If you've been here you know the diversity of flora. I'm in a sub- tropical part and gardening in summer (now) is mostly cutting back, cutting back- especially after good rains following a severe drought.
Yes, the 2wq's should be invisible and those serial numbers aren't too far apart.
I haven't been to your part of the world due to political views, but now that that has been rectified, perhaps soon- I'll bring those crossovers, too.
(I have been trying to grow some of your Restio's, which require smoke to germinate. It has been an interesting journey).
Nah, there is a substance called 'liquid smoke'. The seeds germinated well. The hard part is overwintering in the NE USA.
If your subs are as invisible as mine, I don't doubt your cat will be very comfortable. Those low low frequencies must lull him to sleep. When I first set up my subs, I called Mr. V and said I can't hear anything. He said:
'what do you want? a Boombox?'.
They really are amazing and integrate so well. Be sure to try settings above and below your recommended setting after you listen for a week or two. Then you can decide which filter to order.
Let me know what you need, maybe I can find a pair for you and send it to you. (Thinking about it, the M5-HP has lithium batteries, so shipping wouldn't be by air). The fixed crossovers shouldn't be a problem.

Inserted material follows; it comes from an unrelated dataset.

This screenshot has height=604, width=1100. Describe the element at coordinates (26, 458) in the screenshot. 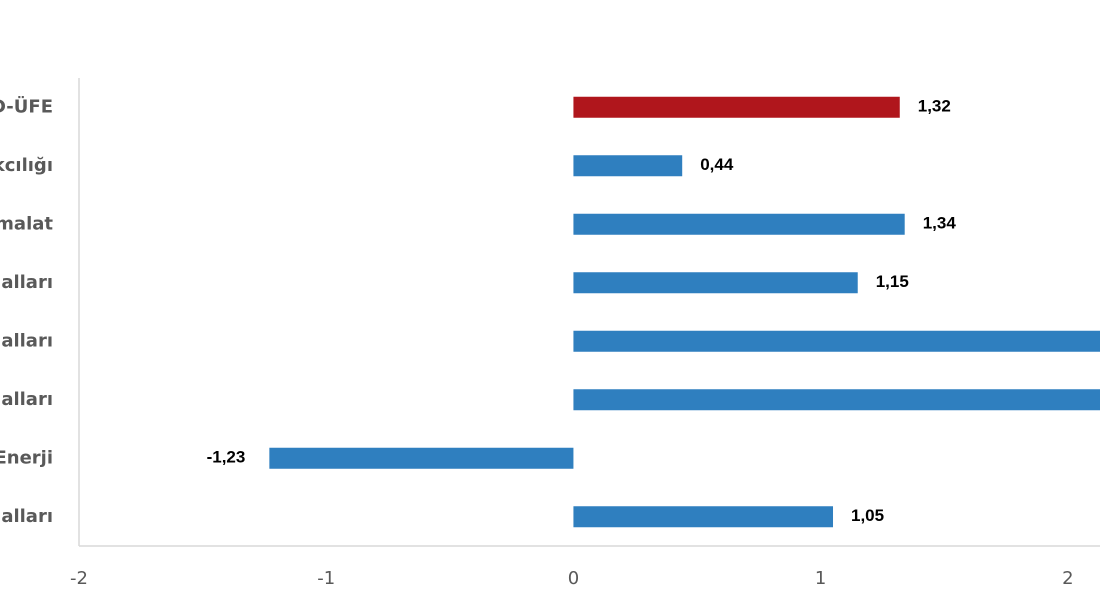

 I tried the premium X5 in my system Against a custom unit with Mundorf capacitors in it and the custom unit was more transparent. I think you would be much further ahead to have your local tech build you a custom unit with the capacitors of your choice.  The only advantage of the x five is the ability to adjust for impedance which is not necessary once you figure out what setting works best. 
@analogluvr That’s where I’m headed. If I could just find a parts list and circuit diagram...
It's just one cap per channel in a box.  Very simple.  That's what I use for the pair of 2Wq subs in my system.

Here is some info on calculating the cap value based on the amp input impedance.  Also very easy


You guys must feel you reinvented the wheel 
 I have tried many caps vs Battery bias HP 5s and the HP5s were always better 
Are you sure the 9 V internals had a pulse?